Bucatini pasta aficionados take Spaghetti Bridge
The winners of the 30th anniversary Okanagan College Spaghetti Bridge Contest turned to Rome and its famous bucatini pasta to build the winning heavyweight structure at the 30th anniversary Okanagan College Spaghetti Bridge competition.
“Bucatini has four times the strength of regular spaghetti,” said second year Civil Engineering Technology student Shawn Bliss, from Armstrong, headed up design on the five-member Okanagan College team along with Aaron Watson, Cody Pointner, Erik Fountain, and Glenn Watson.
The team took the top prize Friday afternoon at the Kelowna campus of Okanagan College when their 996.24 gram bridge withstood a load of 195.99 kg (432 pounds) before it shattered in front of a packed house of elementary, secondary and post-secondary students.
Bliss and his team broke with convention, but not the rules. They halved the typical number of spokes down to 62, relying on the pasta’s thickness to sustain the tension.
“We spent 60 hours on it, maybe more, and pulled a couple of all nighters,” he said.
Jason Jung, manager of member and program development with Applied Science Technologists & Technicians of B.C., spent the day watching the event, including the winning team’s performance.
“It was unbelievable,” he said. “What the winner did was use the same material, but configured it in a different way to handle the stress. That’s pretty impressive, and the fact that it’s Okanagan College students and civil engineering technology students is something to be proud of.”
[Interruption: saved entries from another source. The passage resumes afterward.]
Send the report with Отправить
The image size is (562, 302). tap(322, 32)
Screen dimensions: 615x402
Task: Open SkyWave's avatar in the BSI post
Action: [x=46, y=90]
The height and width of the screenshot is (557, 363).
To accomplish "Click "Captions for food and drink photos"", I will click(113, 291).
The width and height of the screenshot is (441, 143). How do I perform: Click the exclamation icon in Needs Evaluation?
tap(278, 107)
Coming in second place was the team of Christien Issler whose 987.91 gram bridge held 162.48 kg. Third place went to the team lead by Dean Ogren, who entered with a bridge weighing 858.81 grams, and withstood 149.75 kg before shattering.
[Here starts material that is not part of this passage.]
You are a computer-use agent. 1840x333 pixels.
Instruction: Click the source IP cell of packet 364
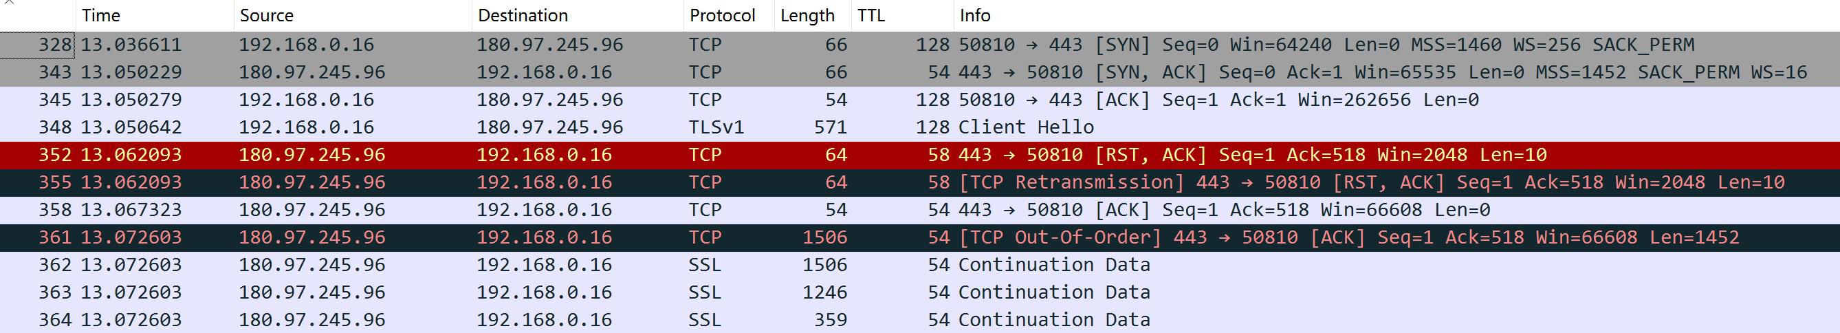(x=311, y=319)
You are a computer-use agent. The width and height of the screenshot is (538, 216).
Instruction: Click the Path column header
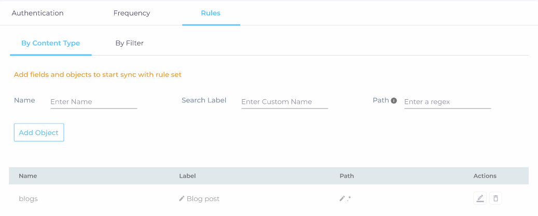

The day-long event saw students of all ages playing with dried pasta, using up glue sticks, and putting together structures of all kinds.
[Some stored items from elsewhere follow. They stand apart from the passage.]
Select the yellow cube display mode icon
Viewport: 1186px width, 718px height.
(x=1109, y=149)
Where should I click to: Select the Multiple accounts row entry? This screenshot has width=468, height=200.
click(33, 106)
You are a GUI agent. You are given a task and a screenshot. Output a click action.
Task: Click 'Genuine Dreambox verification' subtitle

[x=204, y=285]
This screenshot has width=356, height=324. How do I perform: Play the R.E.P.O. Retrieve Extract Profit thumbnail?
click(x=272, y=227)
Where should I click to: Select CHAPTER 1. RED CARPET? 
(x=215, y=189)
In the post-secondary competition teams are challenged to build bridges that can hold a two-kilogram weight for five minutes without failing. The lightest bridge to meet the challenge wins.
In the Post-secondary Team competition, the winners were:
1st – Jason Lotoski from Okanagan College (bridge weighed 64.9 grams)
2nd – Deryck Irmen from Okanagan College (bridge weight 69.5 grams)
3rd – Carson Todd from Okanagan College (bridge weighed 143.5 grams)
In the secondary competition, where students are challenged to build a bridge that will hold one kilogram of weight for five minutes without failing, the lightest bridge to meet the challenge wins.
Top Secondary students were:
1st – James Dessert from Charles Bloom Secondary, Lumby (bridge weighed 157.6 grams)
2nd – Johnathan Halbgwachs from Charles Bloom Secondary, Lumby (bridge weighed 160.8 grams
3rd – Christien Issler from Charles Bloom Secondary, Lumby (bridge weighed 180.3 grams)
4th – Alex Lee from KLO Middle School, Kelowna (bridge weighed 195.4 grams)
5th – Eric Hong from KLO Middle School, Kelowna (bridge weighed 200 grams)
In the Secondary Team competition, winners were:
1st – Devin Reinholz from KLO Middle (bridge weighed 66.3 grams)
2nd – McIvor Brodie from Kings Christian School, in Salmon Arm (bridge weighed 84.6 grams
3rd – Dylan Hare from Kelowna Secondary (bridge weighed 89.2 grams)
The world record for the Okanagan College Spaghetti Bridge Contest was set in 2006 by two Hungarian students Norbert Pozsonyi and Aliz Totivan from Szechenyi Istvan University of Gyor whose bridge held a staggering 443.58 kilograms.
The 30th Spaghetti Bridge competition was sponsored by the title sponsor Applied Science Technologists & Technicians of British Columbia (ASTTBC). Additional sponsors were Arthon, CTQ, PCL, Eastside Mario’s, Multi-Power Products Ltd., AECOM, Okanagan Precision Machine Ltd., MMM Group, Interior Testing Services Ltd., Professional Engineers and Geoscientists of B.C., and Okanagan College Student Union.